Annotazioni redazionali: Si tratta di una composizione alquanto singolare, soprattutto per la contrapposizione ed il contrasto fra i due protagonisti: il dipinto sembra quasi diviso in due metà, esattamente al centro. Sulla sinistra abbiamo Apollo, raffigurato secondo l’iconografia tradizionale, seminudo, con l’arco e la faretra dietro le spalle, frontale ed immobile, con le braccia spalancate, ed un’espressione di sorpresa stampata sul viso: il suo sguardo è rivolto verso l’alto, sembra quasi che stia osservando i rami d’alloro spuntati sulla testa della fanciulla. Sulla metà destra riconosciamo, invece, Dafne, con un abito lungo mosso dal vento: la fanciulla, infatti, non è immobile, come Apollo, piuttosto è raffigurata ancora in fuga dal dio, tanto che si volta anche indietro con la testa, per vedere a che distanza sia, non rendendosi conto probabilmente della sua metamorfosi in albero d’alloro. Proprio per questi due differenti atteggiamenti dei protagonisti, quasi indipendenti l’uno dall’altro, sembra che le due sezioni del dipinto siano state giustapposte: è come se, mentre Dafne sta correndo per allontanarsi dal dio, voltandosi indietro per vedere se è riuscita a seminarlo, quest’ultimo, in virtù dei suoi poteri divini, gli compare improvvisamente davanti, avendola in pratica raggiunta, quando si rende conto che la fanciulla si sta trasformando in un albero, ed è preso da una profonda malinconia. Gli elementi caratterizzanti il racconto ovidiano ci sono tutti: la fuga-inseguimento di Dafne; l’inizio della sua metamorfosi e la sorpresa di Apollo; ma rimane difficile incasellare quest’opera secondo la divisione convenzionale fra composizione narrativa, con vari momenti dello stesso mito fusi insieme, e composizione di tipo emblematico, in cui vengo forniti immediatamente gli elementi salienti, non rientrando, forse, in nessun o dei due casi.
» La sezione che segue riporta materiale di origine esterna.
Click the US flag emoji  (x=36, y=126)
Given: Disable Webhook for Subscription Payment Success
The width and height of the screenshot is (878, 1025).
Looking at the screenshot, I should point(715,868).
Di quest’opera, infine, va sottolineata la naturalezza di Dafne, contrapposta alla posizione statica di Apollo, simile a quella di un San Sebastiano, ma con le braccia spalancate e gli occhi languidi come una Maddalena veneta. Ed ancora interessante è il taglio dell’immagine: con i due protagonisti come inquadrati in una cornice naturale costituita dai due tronchi d’albero, di cui in particolare il primo, sulla destra, è quasi in trompe l’oeil.